The (very) rough contents of the UN's “material assistance and support” package were briefly glimpsed in announcements late last month. On Oct 24, Deputy Secretary-General Jan Eliasson stated that the organisation was looking to commit US$400 million, to be split equally between intensifying efforts to deal with the cholera outbreak and improving water and sanitation, and providing “material assistance” (not compensation) to affected individuals and communities. The plan is vague, impractical, and still stops short of doing what is right. Vague because there are no specifics other than the money, and impractical because there is not even a hint of how this money might be raised. Will donor countries be willing to contribute to such an adulterated vision of accountability and reparation?

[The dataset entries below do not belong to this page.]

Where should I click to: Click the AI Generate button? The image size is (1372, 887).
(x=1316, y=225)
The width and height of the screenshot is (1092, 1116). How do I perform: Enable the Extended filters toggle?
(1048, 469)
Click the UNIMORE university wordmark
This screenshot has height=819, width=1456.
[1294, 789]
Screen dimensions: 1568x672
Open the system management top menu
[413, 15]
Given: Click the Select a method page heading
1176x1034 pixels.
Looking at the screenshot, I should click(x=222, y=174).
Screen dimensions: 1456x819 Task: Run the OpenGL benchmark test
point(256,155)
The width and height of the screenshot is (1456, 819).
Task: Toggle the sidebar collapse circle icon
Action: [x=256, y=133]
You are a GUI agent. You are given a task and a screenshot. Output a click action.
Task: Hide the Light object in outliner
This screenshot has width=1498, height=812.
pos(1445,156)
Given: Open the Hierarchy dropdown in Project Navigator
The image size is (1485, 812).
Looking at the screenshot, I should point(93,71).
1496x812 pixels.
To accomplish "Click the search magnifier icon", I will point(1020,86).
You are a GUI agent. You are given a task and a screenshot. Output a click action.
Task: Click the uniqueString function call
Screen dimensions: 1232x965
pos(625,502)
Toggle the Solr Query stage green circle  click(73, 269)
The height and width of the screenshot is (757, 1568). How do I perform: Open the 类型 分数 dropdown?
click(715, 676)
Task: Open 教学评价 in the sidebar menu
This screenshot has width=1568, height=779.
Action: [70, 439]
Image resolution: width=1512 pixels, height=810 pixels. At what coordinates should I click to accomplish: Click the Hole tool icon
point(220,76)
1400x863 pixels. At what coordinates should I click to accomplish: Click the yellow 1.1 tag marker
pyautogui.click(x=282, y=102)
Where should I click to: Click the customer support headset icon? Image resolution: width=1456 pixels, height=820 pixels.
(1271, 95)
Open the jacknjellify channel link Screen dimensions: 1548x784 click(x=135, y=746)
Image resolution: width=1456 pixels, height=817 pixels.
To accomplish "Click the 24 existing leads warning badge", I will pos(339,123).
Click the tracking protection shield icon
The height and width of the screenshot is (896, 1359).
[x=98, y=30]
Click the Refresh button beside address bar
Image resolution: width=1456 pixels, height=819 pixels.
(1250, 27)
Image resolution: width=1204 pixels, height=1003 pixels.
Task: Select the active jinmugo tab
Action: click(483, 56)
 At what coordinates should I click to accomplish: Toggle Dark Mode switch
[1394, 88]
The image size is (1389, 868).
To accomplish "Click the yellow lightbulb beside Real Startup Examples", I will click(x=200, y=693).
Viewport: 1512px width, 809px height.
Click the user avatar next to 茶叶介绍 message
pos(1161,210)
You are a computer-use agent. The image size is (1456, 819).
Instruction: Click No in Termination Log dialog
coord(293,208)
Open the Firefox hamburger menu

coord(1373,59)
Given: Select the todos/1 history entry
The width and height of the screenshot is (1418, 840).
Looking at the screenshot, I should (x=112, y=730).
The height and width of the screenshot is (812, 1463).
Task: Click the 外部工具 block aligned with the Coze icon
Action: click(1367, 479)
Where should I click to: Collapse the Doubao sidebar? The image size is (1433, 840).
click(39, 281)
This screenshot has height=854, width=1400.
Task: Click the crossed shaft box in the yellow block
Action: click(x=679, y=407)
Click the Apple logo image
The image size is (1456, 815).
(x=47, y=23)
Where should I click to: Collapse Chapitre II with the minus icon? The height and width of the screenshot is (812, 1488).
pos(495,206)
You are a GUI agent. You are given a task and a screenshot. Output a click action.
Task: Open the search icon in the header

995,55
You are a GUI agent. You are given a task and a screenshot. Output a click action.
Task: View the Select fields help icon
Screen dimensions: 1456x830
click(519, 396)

The UN insists that the class action claims brought against it by cholera victims and their families are not of a private nature (it is obliged to provide appropriate modes of settlement for such cases), but that they instead necessitate a “review of political and policy matters” and might thus make the UN vulnerable to challenge in national courts. It is the immunity from such national challenge that is enshrined in the 1946 Convention on the Privileges and Immunities of the United Nations, and is generally seen as essential for protecting the UN from hostile political attacks. Yet how the plight of a group of impoverished civilians can be construed as political is utterly perplexing. Even the UN's Special Rapporteur on extreme poverty and human rights called this position “morally unconscionable, legally indefensible, and politically self-defeating”.
Ban Ki-Moon has less than 2 months left as Secretary-General and it seems too much to hope that he would take the bold step of formally apologising and giving a legal basis to the support package outlined. Which will bequeath the incoming incumbent, António Guterres—who meanwhile has pledged his commitment to “alleviating the suffering of vulnerable people”—with a very unpalatable legacy indeed.